In fact, the same verb is used in the parables of Luke 15 where Jesus speaks of the lost sheep, the lost coin, and the lost son. In Luke 15:24 we read: “For this my son was dead, and is alive again; he was lost and is found.” In none of these Scriptures does the verb ever have the meaning of annihilation. The sheep was lost, but it was not annihilated. The coin was lost, but it was not annihilated. The son was lost, but he was not annihilated. Words like “destroy” and “perish” mean “ruined” and “not fit for its original purpose.”

What about 2 Thessalonians 1:9 where we read that the wicked “shall be punished with everlasting destruction”?

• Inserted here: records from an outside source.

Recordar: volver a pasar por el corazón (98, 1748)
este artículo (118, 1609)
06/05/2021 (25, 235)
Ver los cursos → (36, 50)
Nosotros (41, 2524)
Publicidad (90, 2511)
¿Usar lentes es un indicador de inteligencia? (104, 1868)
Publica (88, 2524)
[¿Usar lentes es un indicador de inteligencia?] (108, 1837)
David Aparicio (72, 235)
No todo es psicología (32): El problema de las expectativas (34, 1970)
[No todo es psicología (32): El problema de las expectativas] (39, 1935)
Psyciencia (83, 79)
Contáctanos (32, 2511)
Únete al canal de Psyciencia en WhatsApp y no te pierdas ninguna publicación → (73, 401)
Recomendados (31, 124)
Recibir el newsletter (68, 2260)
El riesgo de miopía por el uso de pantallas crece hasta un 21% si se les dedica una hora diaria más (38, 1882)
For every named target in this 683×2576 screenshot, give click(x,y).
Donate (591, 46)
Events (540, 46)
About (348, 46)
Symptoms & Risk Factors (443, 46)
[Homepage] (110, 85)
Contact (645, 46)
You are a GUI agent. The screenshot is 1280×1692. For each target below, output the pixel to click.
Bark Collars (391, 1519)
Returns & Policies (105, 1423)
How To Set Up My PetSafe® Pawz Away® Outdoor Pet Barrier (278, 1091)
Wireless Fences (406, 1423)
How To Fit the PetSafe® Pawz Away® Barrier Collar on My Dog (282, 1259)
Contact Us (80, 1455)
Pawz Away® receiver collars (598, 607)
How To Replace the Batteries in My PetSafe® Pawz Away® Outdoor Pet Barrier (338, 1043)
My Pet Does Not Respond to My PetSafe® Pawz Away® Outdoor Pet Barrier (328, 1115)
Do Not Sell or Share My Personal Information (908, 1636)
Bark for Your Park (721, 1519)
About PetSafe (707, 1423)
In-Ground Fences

In the Bible, ultimate death—spiritual death—is never a cessation of existence. Rather, it is separation from God. God warned Adam concerning the penalty for eating the forbidden fruit and said, “for in the day that thou eatest thereof thou shalt surely die” (Genesis 2:17). When Adam ate the forbidden fruit he “died”—not in the sense that his heart stopped and he fell over dead, nor in the sense that he disappeared like a phantom wisp of smoke. Adam was separated from God. Second Thessalonians 1:9 is in perfect agreement with this. Unrepentant sinners will be separated “from the presence of the Lord, and from the glory of his power.”